BEGIN SUPPLIED TEXT
# image.canon to launch on April 14, 2020



## Canon Rumors Guy (Mar 23, 2020)

> image.canon appears to be launching on April 14, 2020. This is Canon’s new online image storage service.
> There are still a lot of questions about this service, especially which cameras are going to be supported? Will this only work over Wifi, or will you have the option of using it via LTE? Why is there a separate app for image.canon?
> On the surface, the service looks like it could be a winner, as long as it’s reliable and easy to use.
> 
> ...


*

Continue reading...*


----------



## LDS (Mar 23, 2020)

"Will this be part of the Canon connect application? will this only work over Wifi?"

It looks there will be a separate app:

From the FAQs:

Q: Can I directly upload images that have been paired with Canon Camera Connect to image.canon?

A: Please import the images into your smartphone with Canon Camera Connect, then upload them using the image.canon app.

Why they didn't integrate it in a single app?


----------



## lglass12189 (Mar 23, 2020)

I for one have no use for this at all.


----------



## Jasonmc89 (Mar 23, 2020)

Hmm I dunno. The word “delete” was mentioned a few too many times for me. Unless I not getting the point.


----------



## LDS (Mar 23, 2020)

Jasonmc89 said:


> The word “delete” was mentioned a few too many times for me. Unless I not getting the point.



It's mostly an "hub", or transfer, service, is not meant to be used to store images and share/show them from it, but for a small set with limited functionalities.

It's meant to transfer them to another "final" storage. Your camera uploads images to it, and then it sends images to the final destination - Google, Flickr, Adobe services. There's also a downloader service you can install on a computer of yours, and it will get the images too as you upload them to "the cloud". For many users could be easier than setting up their own FTP or web server to achieve the same result - and anyway image.canon acts as a buffer if you computer can't download them immediately.

The advantage for Canon is it shifts the connectors for the different services from the camera's firmware to the image.canon service, where it is much easier to keep them updated as the destination services change their programmable interfaces (the so called APIs). Now that almost everybody has a smartphone always with them, the image.canon service can be controlled from an app there, or its website. Also, it might use it to train any AI it needs to.

Evidently they are not going to offer much non-temporary storage so they are going to delete images after a while, including those by users who are not really using the service, to keep running costs down. Evidently their experiment with Irista showed them there's no money to be made that way.
END SUPPLIED TEXT
▶ [INSTRUCTION A]
In the image.canon forum thread above, what final destinations does LDS say the service sends images to?
▶ [INSTRUCTION B]
Extend the image.canon forum thread above by writing the next reply after the last post shown.
BEGIN DATA BLOCK
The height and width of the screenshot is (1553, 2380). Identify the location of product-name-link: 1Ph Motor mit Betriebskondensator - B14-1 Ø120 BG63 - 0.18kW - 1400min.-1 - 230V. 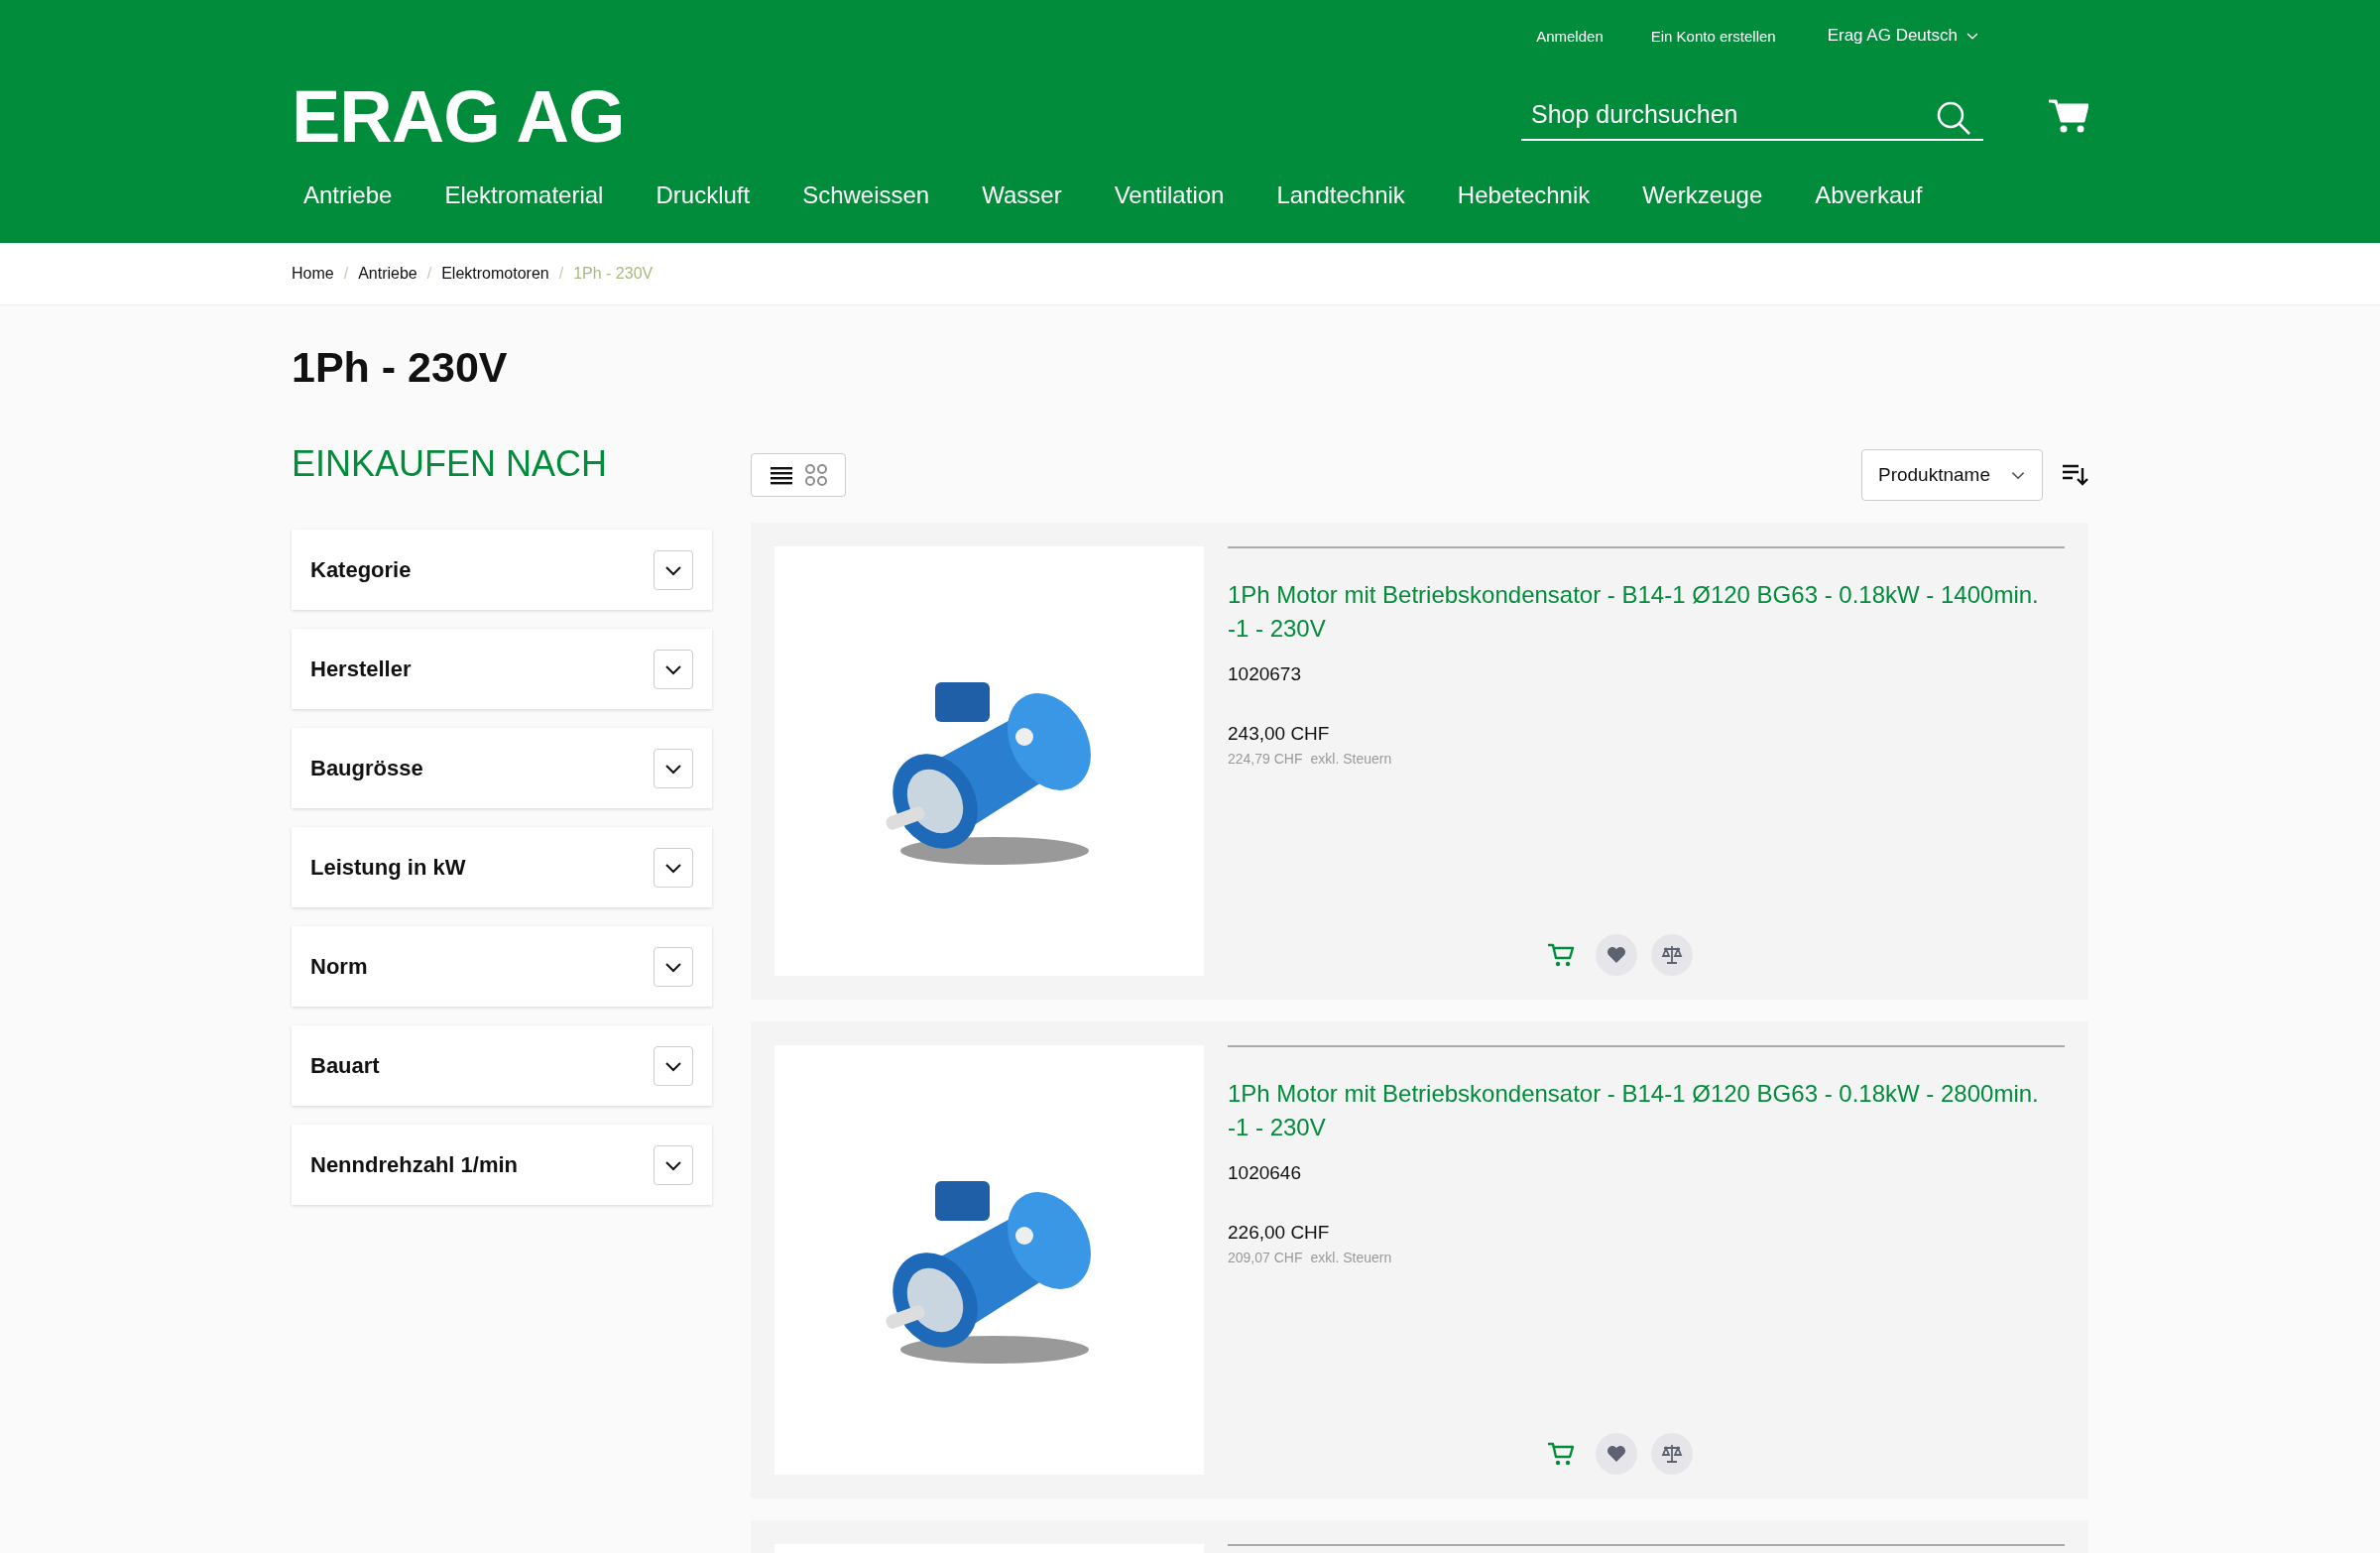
END DATA BLOCK
▶ [REPLY A]
Google, Flickr, and Adobe services.

▶ [REPLY B]
----------



## SkynetTX (Mar 23, 2020)

If it's only for temporary storage then what is it good for? Canon should have renewed the old gallery, remove the duplicate photos especially if they're asked for for it, and move all photos to the proper category.


----------



## LDS (Mar 23, 2020)

SkynetTX said:


> If it's only for temporary storage then what is it good for?



I tried to explain - a temporary buffer before files are moved to other services or your computer, without any need for the camera firmware to know about them. if you have enough bandwidth, a kind of backup, or a simple way to publish quickly on the web. So hard to understand?

People hoping for some free large storage and sharing, need to look elsewhere. Is this a service useful for everybody? Of course not. My camera doesn't support it, but I would find it nor very useful - especially since I already have my workflow to publish whatever I need. Others may find it useful.


----------



## jabird56 (Mar 23, 2020)

My understanding is that only newly released cameras starting this year and on have the automated seamless upload capability. All other older models will be manual pick & choose, and then select UPLOAD.

I can see where a news or sports photographer; with an EOS-1DX Mark III, would use the service to get their shots back home for review and distribution...in real time.

I could even see first responders using this service to get real time photo INTEL back to command for decision making issues.

I have been using the recent Image Gateway; which Image.Canon is replacing. to upload photos for friends and family to download once they get home from visiting us in Florida.


----------



## Jasonmc89 (Mar 23, 2020)

LDS said:


> It's mostly an "hub", or transfer, service, is not meant to be used to store images and share/show them from it, but for a small set with limited functionalities.
> 
> It's meant to transfer them to another "final" storage. Your camera uploads images to it, and then it sends images to the final destination - Google, Flickr, Adobe services. There's also a downloader service you can install on a computer of yours, and it will get the images too as you upload them to "the cloud". For many users could be easier than setting up their own FTP or web server to achieve the same result - and anyway image.canon acts as a buffer if you computer can't download them immediately.
> 
> ...


I suppose I was expecting more of a OneDrive kind of thing (which I use for storage)

The pair could potentially work well together though!


----------



## Valvebounce (Mar 23, 2020)

Hi Folks. 
Does anyone know if this W ill this only work for photos sent via a Canon Wi-fi link (Wi-fi enabled camera) or can I send it my Canon photos that are transferred by an EyeFi card?

Cheers, Graham.


----------



## LDS (Mar 23, 2020)

Jasonmc89 said:


> I suppose I was expecting more of a OneDrive kind of thing (which I use for storage)
> The pair could potentially work well together though!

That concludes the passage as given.